• **Source**:
* Begin *
# Comparing Searchless Chess Policies
### Alex Kim, CSCI 381

searchless_chess.src is copyrighted by DeepMind.

Here, I use their library to build simple models.
Then, I vary the policy and temperature to do some quick hypothetical ablations.

In [None]:
import os
import chess
import chess.svg
from jax import random as jrandom
import numpy as np

In [None]:
from searchless_chess.src import tokenizer
from searchless_chess.src import training_utils
from searchless_chess.src import transformer
from searchless_chess.src import utils
from searchless_chess.src.engines import engine
from searchless_chess.src.engines import neural_engines

In [None]:
# Create predictor (this cell written by DeepMind)

policy = 'action_value'
num_return_buckets = 128

match policy:
  case 'action_value':
    output_size = num_return_buckets
  case 'behavioral_cloning':
    output_size = utils.NUM_ACTIONS
  case 'state_value':
    output_size = num_return_buckets
  case _:
    raise ValueError(f'Unknown policy {policy}')

predictor_config = transformer.TransformerConfig(
    vocab_size=utils.NUM_ACTIONS,
    output_size=output_size,
    pos_encodings=transformer.PositionalEncodings.LEARNED,
    max_sequence_length=tokenizer.SEQUENCE_LENGTH + 2,
    num_heads=4,
    num_layers=4,
    embedding_dim=64,
    apply_post_ln=True,
    apply_qk_layernorm=False,
    use_causal_mask=False,
)

predictor = transformer.build_transformer_predictor(config=predictor_config)

In [None]:
# Load dummy params

params = predictor.initial_params(
    rng=jrandom.PRNGKey(0),
    targets=np.zeros((1, 1), dtype=np.uint32),
)

In [None]:
# Initialize engine

def create_engine(policy, num_return_buckets, temperature):
    predict_fn = neural_engines.wrap_predict_fn(predictor, params, batch_size=1)
    _, return_buckets_values = utils.get_uniform_buckets_edges_values(num_return_buckets)
    neural_engine = neural_engines.ENGINE_FROM_POLICY[policy](
        return_buckets_values=return_buckets_values,
        predict_fn=predict_fn,        temperature=temperature,
    )
    
    return neural_engine

In [None]:
def compute_win_percentages(neural_engine, board):
    results = neural_engine.analyse(board)
    buckets_log_probs = results['log_probs']
    win_probs = np.inner(np.exp(buckets_log_probs), return_buckets_values)
    sorted_legal_moves = engine.get_ordered_legal_moves(board)
    return win_probs, sorted_legal_moves

In [None]:
# Vary policy
policies = ['action_value', 'behavioral_cloning', 'state_value']
num_return_buckets = 128
board = chess.Board()

win_percentages = {}
for policy in policies:
    neural_engine = create_engine(policy, num_return_buckets, temperature = 0.005)
* End *
• **Data lines**:
* Begin *
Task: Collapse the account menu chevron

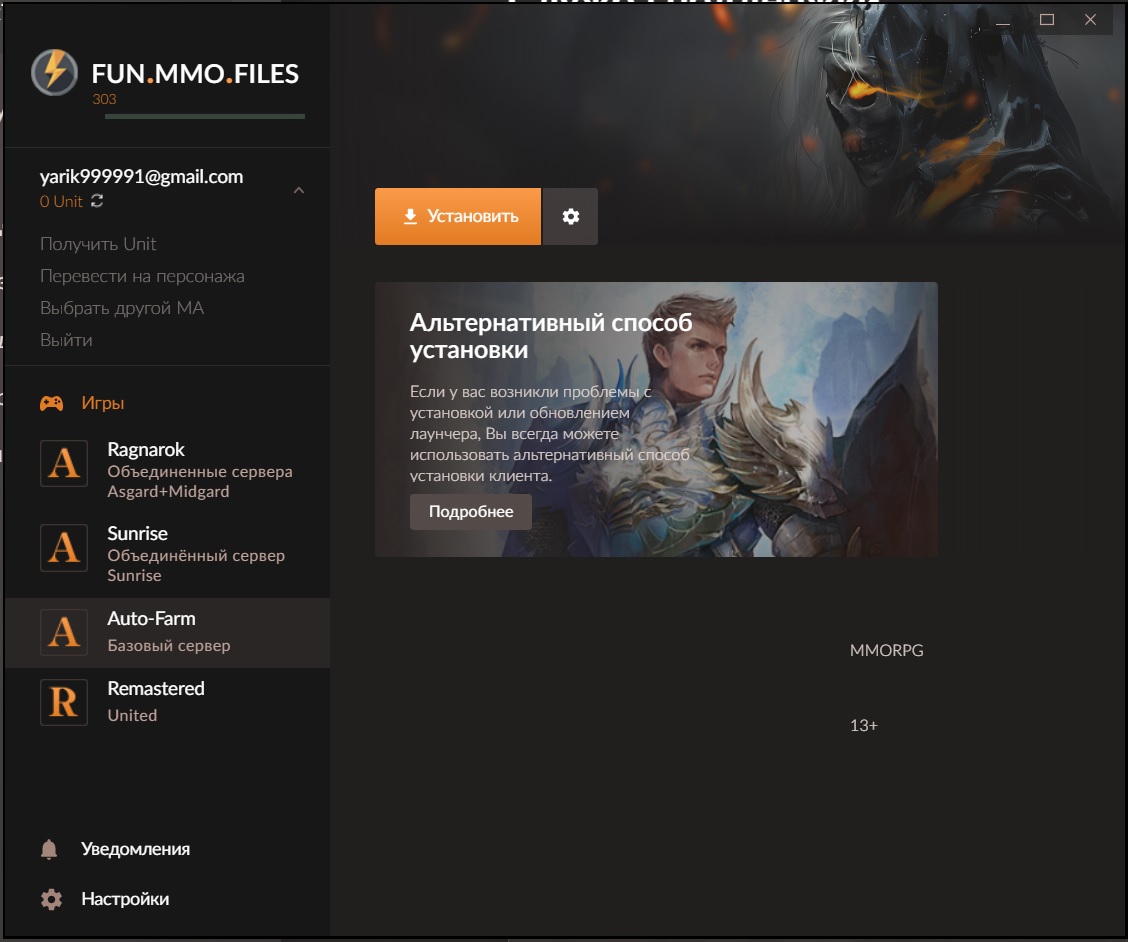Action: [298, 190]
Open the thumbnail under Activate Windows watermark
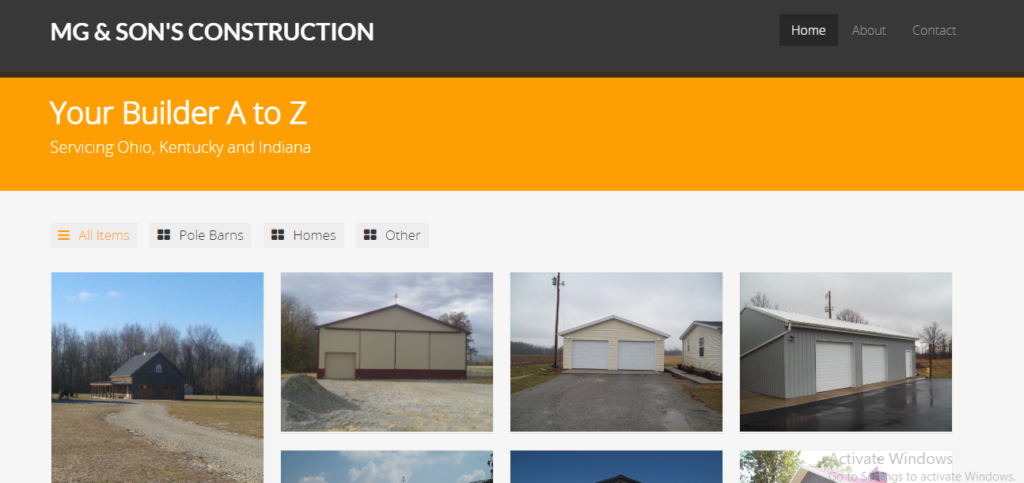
* End *
• **What to work on**: Revise the notebook's passage that begins at the words "buckets_log_probs = results['log_probs']" and stops after "temperature = 0.005)", replacing "policies" with "policy_names" throughout.

• **Written solution**:
buckets_log_probs = results['log_probs']
    win_probs = np.inner(np.exp(buckets_log_probs), return_buckets_values)
    sorted_legal_moves = engine.get_ordered_legal_moves(board)
    return win_probs, sorted_legal_moves

In [None]:
# Vary policy
policy_names = ['action_value', 'behavioral_cloning', 'state_value']
num_return_buckets = 128
board = chess.Board()

win_percentages = {}
for policy in policy_names:
    neural_engine = create_engine(policy, num_return_buckets, temperature = 0.005)